### Text under study
The rock is not going to stop God’s plan. When God said He was going to give Israel Canaan, from Abraham till the end of time, no one can stop His plan – not Iran, not the United Nations, and not the United States. The law, when it came, only identified the sin; it didn’t save the people. That’s why Christ came to redeem us. The Jews today are committed to the law and Abraham. Our commitment and hope is in God, not in law or lineage. The purpose of the law is to show our weakness. Christ comes into that weakness to bring hope.

The focus of the third Sunday of Lent is the cross where Christ brings the perfection of His life back to man. He had to go to the cross, face the rock to do this. We have to face the rock rather than avoid it because God will turn it into a fountain of life. This is our hope. The cross didn’t destroy the Son of God and the church; rather, it multiplied the church to cover the whole world and it will never lose its power. Jesus talked to the Samaritan woman. Samaritans were enemies of the Jews, yet Christ went to Samaria and offered water that gives life. The Samaritans listened to Him and believed, in contrast to the Jews who rejected Him. We were rebellious, sinners and traitors when He gave His life for us on the cross. Now we have been justified, acquitted, made righteous and brought into a relationship with God through Christ. We now have the hope of His glory. “Let him who boasts boast of this, that he understands and knows Me, that I am the Lord who exercises lovingkindness, justice and righteousness on earth, for I delight in these things” (Jeremiah 9:24).

### Information shown
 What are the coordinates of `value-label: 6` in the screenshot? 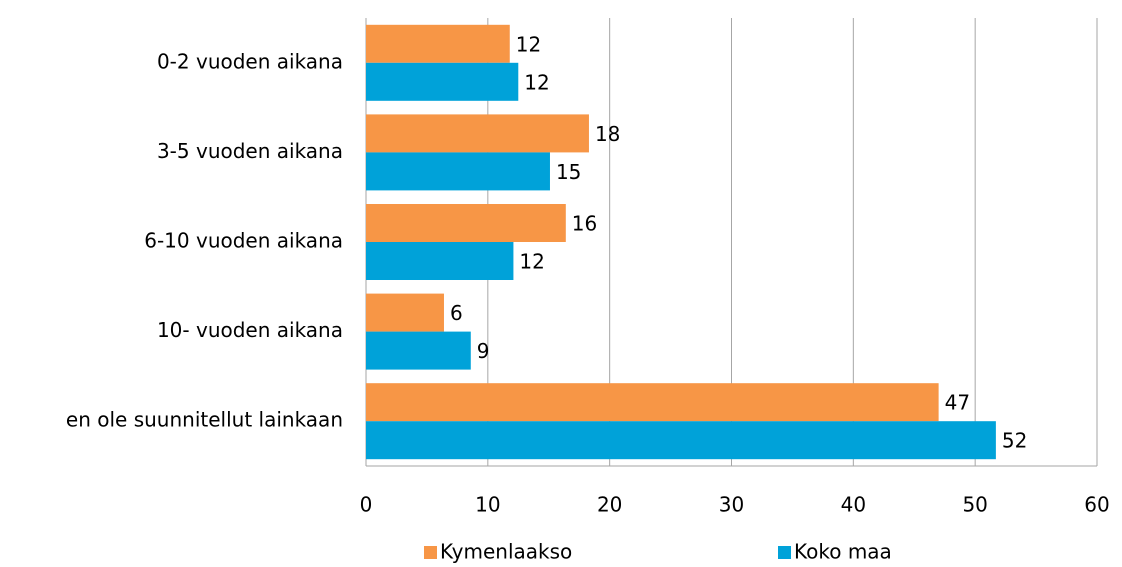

### Instructions to follow
Continue the passage on the cross and the third Sunday of Lent, starting after its closing quotation from Jeremiah.

### Answer to this exercise
We’re redeemed by the blood of Christ. I share this song because it spoke to me and I hope it will also speak to you.

“Seems like all I could see was the struggle, haunted by ghosts that live in the past; bound up, shackles of all my failures; wondering how long this is going to last. Then you looked at this prisoner and said to me, ‘Son, stop fighting the fight that’s already been won’. I’m redeemed; You set me free. So I’ll shake off these chains, wipe off every stain. I’m not who I used to be; I am redeemed. All my life I’ve been called unworthy, named by the voice of my shame and regret; but when I hear you whisper, ‘Child, lift up your head’, I remember, O God, You’re not done with me yet. Because I do not have to be the old man inside of me; cause this day is long dead and gone. Because I’ve got a new name, a new life. I’m not the same, hope that will carry me home.”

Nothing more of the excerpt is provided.